Autant la version d'André Hunebelle avec Jean Marais est animée, tout en étant du cinéma d'aventure médiocre, autant "Le Bossu" de Jean Delannoy, faute de moyens peut-être, se morfond dans une théâtralité perruquée et costumée un peu scolaire, sans panache ni mouvement, qui a juste l'intérêt de rafraîchir ma mémoire au sujet du roman de Paul Féval.
La première partie du film, avant l'ellipse de deux décennies, m'a paru par moments imprécise et en d'autres particulièrement condensée, comme si le découpage du roman avait éludé un peu trop de la matière du livre. En tout cas, ce qui saute aux yeux, ce sont les personnages peu caractérisés. En premier Lieu Lagardère, surgi de nulle part pour combattre en duel le terne Duc de Nevers, apprendre sa botte secrète et lui venir toutefois en aide contre la félonie de Gonzague, le pâle méchant de l'histoire. Pierre Blanchar y déclame avec gourmandise le fameux 'Si tu ne viens pas à Lagardère, Lagardère viendra à toi" et il compose un personnage vraiment trop peu étoffé et sans charisme.
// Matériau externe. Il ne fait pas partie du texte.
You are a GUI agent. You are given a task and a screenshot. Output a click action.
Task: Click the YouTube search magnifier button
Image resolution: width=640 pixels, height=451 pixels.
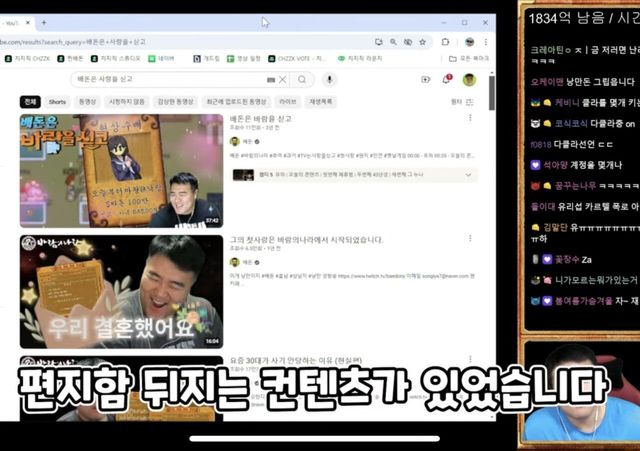coord(302,79)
La seconde partie, de retour en France, semble en revanche se trainer en longueur, parce que les éléments romanesques s'additionnent un peu lourdement et probablement parce que la vengeance est un plat qui se mange froid. Pierre Blanchar en bossu avec une grosse moustache est plus risible qu'intrigant, tandis que confier à la transparente Yvonne Gaudeau le rôle double de la mère et sa fille (de feu le Duc de Nevers) n'est pas une très bonne idée.
La conclusion et l'esprit de justice, avec le Régent inconsistant pour arbitre, passent par des scènes particulièrement théâtrales et simplistes, et lorsque que le Bossu révèle sa véritable identité en jetant à terre son déguisement, Blanchar prend la pose, triomphal.
Le film supporte mal la faiblesse de ses personnages et leur caractère élémentaire.